Give again, word for word, every line below from the one that has "Where should I click to: Click the INCOME" through the one that has "This screenshot has height=1089, width=490.", both included, and no others.
[Recorded information]
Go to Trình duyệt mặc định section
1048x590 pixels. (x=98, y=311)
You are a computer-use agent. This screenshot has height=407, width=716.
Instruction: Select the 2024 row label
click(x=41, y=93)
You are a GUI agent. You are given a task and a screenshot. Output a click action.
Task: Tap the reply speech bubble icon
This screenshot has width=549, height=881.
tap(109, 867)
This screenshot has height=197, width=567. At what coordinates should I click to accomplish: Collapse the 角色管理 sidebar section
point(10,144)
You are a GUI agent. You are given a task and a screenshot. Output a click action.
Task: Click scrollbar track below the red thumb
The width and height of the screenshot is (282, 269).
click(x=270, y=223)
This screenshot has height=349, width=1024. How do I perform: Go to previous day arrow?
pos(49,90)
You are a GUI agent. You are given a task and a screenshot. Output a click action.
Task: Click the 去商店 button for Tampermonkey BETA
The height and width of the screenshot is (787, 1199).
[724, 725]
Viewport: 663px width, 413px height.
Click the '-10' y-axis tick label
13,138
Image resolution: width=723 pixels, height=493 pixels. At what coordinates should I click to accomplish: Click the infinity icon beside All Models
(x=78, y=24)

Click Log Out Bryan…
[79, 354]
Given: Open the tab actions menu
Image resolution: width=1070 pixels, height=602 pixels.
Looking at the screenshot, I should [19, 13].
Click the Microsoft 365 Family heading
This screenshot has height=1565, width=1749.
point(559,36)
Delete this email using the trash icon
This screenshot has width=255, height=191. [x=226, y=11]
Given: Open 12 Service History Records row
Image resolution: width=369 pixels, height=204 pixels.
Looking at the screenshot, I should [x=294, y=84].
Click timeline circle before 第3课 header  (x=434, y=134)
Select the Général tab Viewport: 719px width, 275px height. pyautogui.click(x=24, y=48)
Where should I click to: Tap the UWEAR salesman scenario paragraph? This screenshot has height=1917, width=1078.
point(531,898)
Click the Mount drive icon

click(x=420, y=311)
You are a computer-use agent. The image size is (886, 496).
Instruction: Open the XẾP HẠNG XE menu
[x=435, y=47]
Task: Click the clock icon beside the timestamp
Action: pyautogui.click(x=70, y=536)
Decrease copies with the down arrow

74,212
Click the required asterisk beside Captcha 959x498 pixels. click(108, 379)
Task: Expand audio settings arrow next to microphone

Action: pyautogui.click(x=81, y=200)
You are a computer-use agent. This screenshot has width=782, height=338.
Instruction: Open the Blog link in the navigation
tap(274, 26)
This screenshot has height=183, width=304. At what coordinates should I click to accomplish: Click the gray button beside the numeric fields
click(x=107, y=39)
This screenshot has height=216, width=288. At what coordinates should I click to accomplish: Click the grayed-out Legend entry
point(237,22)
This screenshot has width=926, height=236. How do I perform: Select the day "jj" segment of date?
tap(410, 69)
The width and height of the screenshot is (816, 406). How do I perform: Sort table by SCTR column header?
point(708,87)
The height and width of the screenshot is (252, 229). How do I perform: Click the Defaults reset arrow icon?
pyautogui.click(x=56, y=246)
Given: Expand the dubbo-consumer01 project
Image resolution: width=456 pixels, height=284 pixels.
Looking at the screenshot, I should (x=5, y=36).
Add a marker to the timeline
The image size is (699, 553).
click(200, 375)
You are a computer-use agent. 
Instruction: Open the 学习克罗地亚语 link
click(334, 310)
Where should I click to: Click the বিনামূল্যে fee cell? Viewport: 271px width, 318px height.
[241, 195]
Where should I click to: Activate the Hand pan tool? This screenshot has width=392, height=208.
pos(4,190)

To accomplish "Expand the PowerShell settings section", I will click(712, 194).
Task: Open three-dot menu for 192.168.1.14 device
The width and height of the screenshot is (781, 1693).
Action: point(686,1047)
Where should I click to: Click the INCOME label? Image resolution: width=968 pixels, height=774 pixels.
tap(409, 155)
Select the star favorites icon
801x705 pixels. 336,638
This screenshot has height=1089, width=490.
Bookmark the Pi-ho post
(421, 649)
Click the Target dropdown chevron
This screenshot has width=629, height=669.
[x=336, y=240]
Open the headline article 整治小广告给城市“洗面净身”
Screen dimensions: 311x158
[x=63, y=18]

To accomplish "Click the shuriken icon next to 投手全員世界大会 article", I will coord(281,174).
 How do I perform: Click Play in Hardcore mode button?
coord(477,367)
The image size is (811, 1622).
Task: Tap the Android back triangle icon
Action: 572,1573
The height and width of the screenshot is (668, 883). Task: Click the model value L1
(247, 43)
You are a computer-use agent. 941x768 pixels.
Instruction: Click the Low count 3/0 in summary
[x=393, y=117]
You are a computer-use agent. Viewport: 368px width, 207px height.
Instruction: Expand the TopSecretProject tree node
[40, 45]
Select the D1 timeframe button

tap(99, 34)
[/Recorded information]
## Written answer:
Where should I click to: Click the INCOME label? Image resolution: width=968 pixels, height=774 pixels.
tap(409, 155)
Select the star favorites icon
801x705 pixels. 336,638
This screenshot has height=1089, width=490.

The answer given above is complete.